**PROVIDED RECORDS**
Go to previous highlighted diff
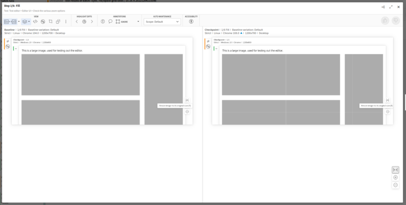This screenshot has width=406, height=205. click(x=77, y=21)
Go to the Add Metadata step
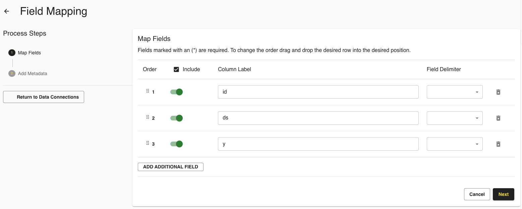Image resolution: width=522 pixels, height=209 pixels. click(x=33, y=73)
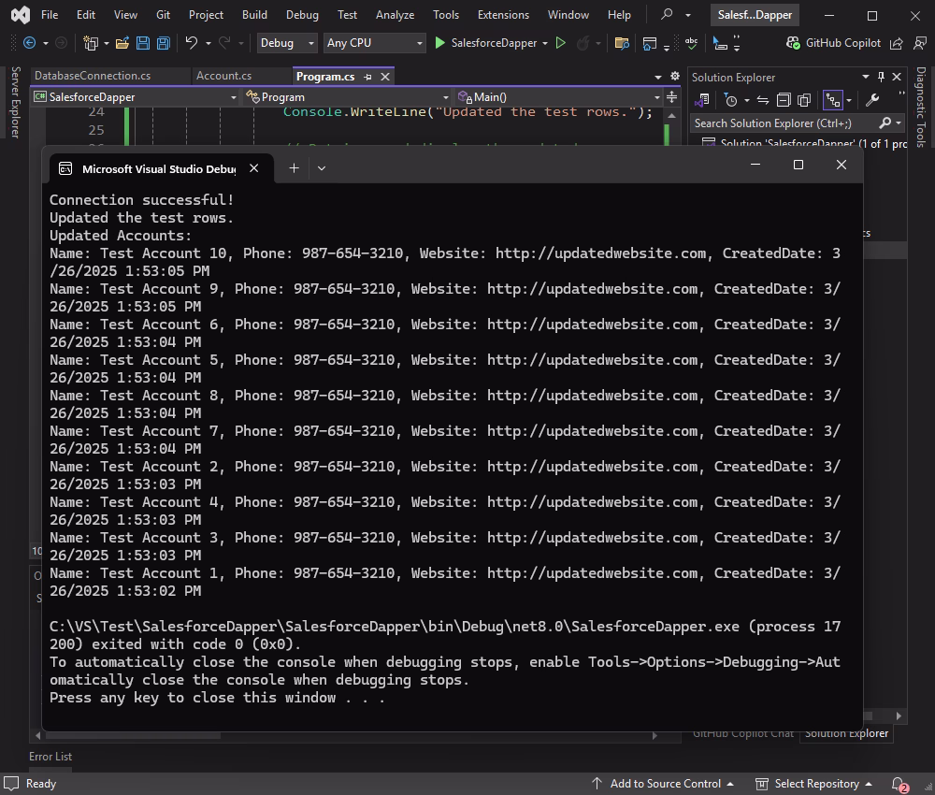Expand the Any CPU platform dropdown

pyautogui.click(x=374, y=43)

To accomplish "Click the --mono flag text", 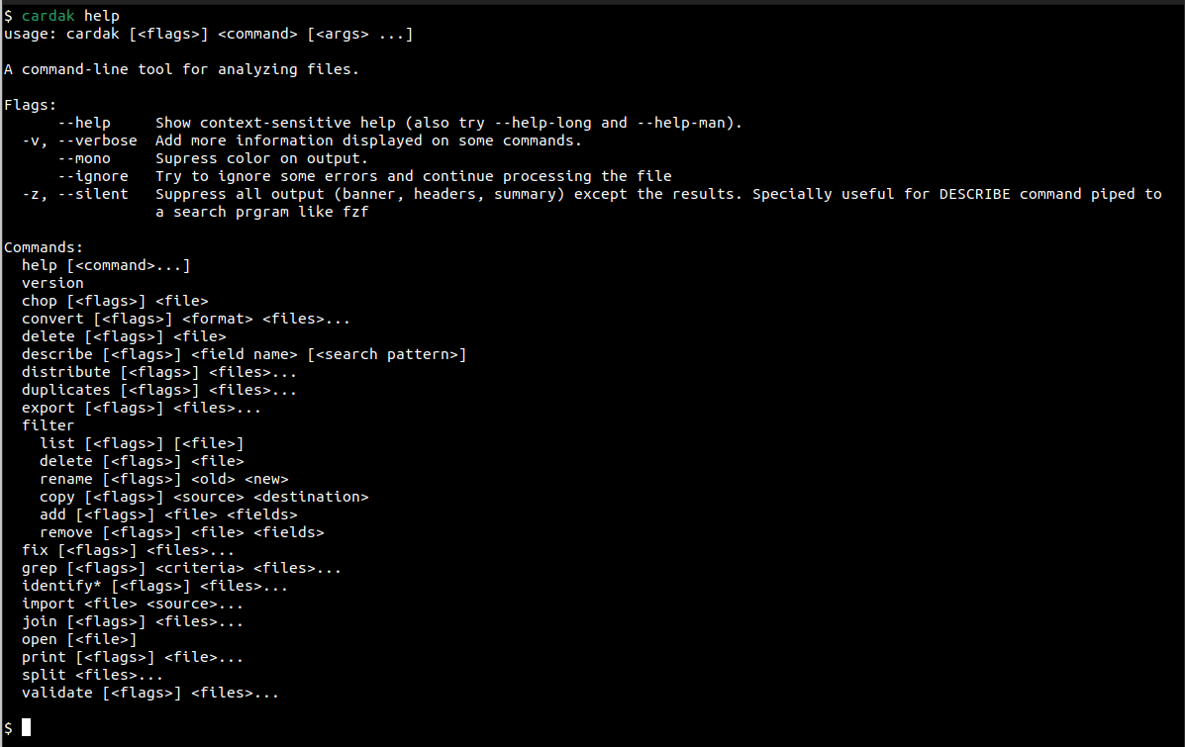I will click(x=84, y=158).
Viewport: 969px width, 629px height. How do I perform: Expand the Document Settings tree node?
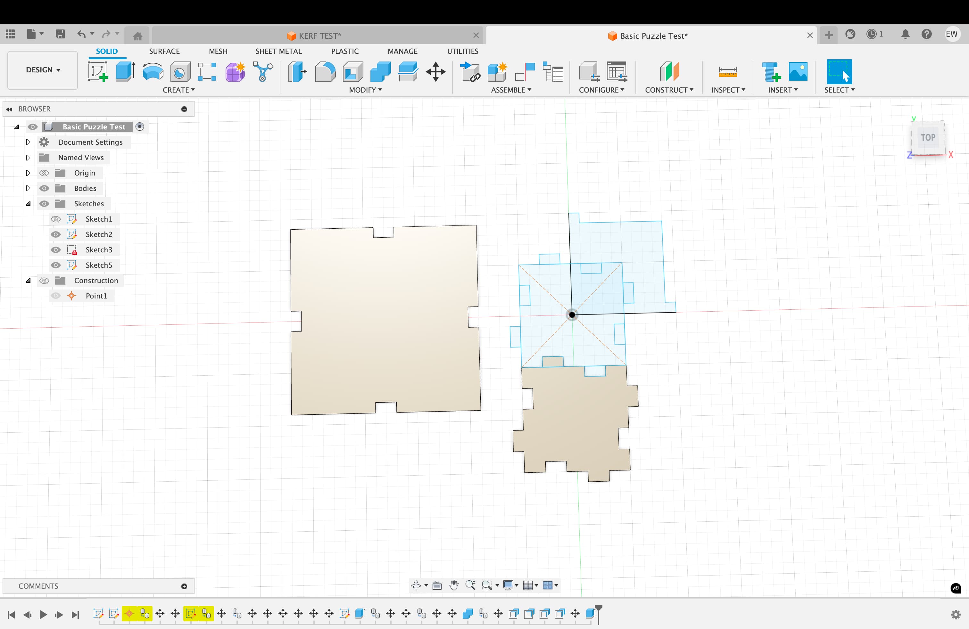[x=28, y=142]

**WORK TO BE COMPLETED**
Duplicate the lines above from the start of the records up to and including the line with "pyautogui.click(x=374, y=43)", leaving the pictures out of your answer.

**THE RESULT**
Go to previous highlighted diff
This screenshot has width=406, height=205. click(x=77, y=21)
Go to the Add Metadata step
Image resolution: width=522 pixels, height=209 pixels. click(x=33, y=73)
Expand the Any CPU platform dropdown

pyautogui.click(x=374, y=43)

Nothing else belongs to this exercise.